Ses mains se tordent autour du fil d’or qu’elle entremêle à la navette de son métier à tisser avant de la glisser entre les rails. Elles sont glissantes à cause de cette chaleur engourdissante qui fait perler la sueur sur tout le corps de Namaria.
Elle aimerait s’étendre sous un amandier, profiter un peu de la fraicheur de son ombre en goutant à la suavité de ses fruits loin de la fournaise de l’atelier et des effluves âcres de teinture. Tant d’effort pour qu’il n’en sorte qu’un amas de fils informes ! « Avec persévérance, tu en tireras toute la magie et elle te guidera » lui avait pourtant dit le vieil homme en lui remettant les pelotes de coton.
Alors, elle pousse un long soupir suivi d’une longue inspiration qui la rappelle à son devoir. Des mois qu’elle s’astreint à s’assoir sur ce petit tabouret de bois pour tisser tout le jour, hors de question de lâcher aujourd’hui. Ragaillardie, elle empoigne le peigne et le rabat jusqu’à ce que la ligne d’or rencontre l’argent. Elle entremêle, glisse et peigne un autre fil d’or puis un autre, un autre et encore un autre malgré la crispation dans ses doigts et la lassitude dans son esprit. Les gestes affutés se répètent machinalement tandis que l’esprit de Namaria vagabonde jusqu’aux sourires de la place du village.
Quand le jour commence à faiblir, elle s’autorise une pause. Ses jambes ankylosées la portent à grande peine face au petit réchaud qui se trouve à l’autre bout de la pièce désormais très sombre. Elle s’empare d’un récipient de cuivre dans lequel elle verse de l’eau et des pétales de violettes. Elle le place sur le réchaud qui au bout de quelques minutes fait frémir l’infusion. La tisserande se délecte du spectacle, des effluves qui emplissent la pièce et trempe ses lèvres dans la boisson.

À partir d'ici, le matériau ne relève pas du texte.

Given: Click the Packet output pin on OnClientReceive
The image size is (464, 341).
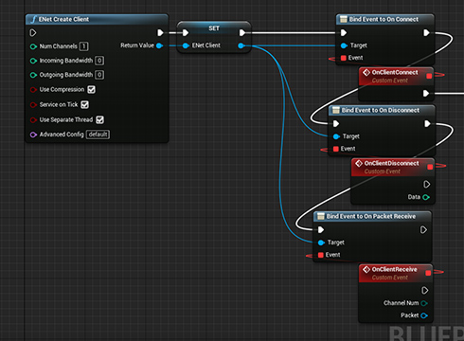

Puis, son regard se porte vers l’unique source de lumière qui éclaire son métier à tisser et… une magnifique étoffe d’or et d’argent qui s’étend jusqu’au milieu de l’atelier. Jamais elle n’avait vu un tissu si étincelant, si majestueux, si beau. Elle ne peut se retenir de rire, sauter et tournoyer sur elle-même, car la joie qui envahit son être est trop forte pour être contenue. Elle doit s’exprimer et être partagée comme le jour où sa petite sœur était venue au monde en pleine nuit et qu’elle avait réveillé tous les habitants du village pour annoncer la bonne nouvelle. Où étaient-ils aujourd’hui tous ceux qu’elle avait tant aimés ? Disparus depuis 5 ans et 8 mois très exactement. 5 ans et 8 mois d’espoirs brisés et de larmes. Mais désormais, les larmes laissaient la place à la joie, car elle avait en sa possession la cotonnade magique qui la guiderait vers eux.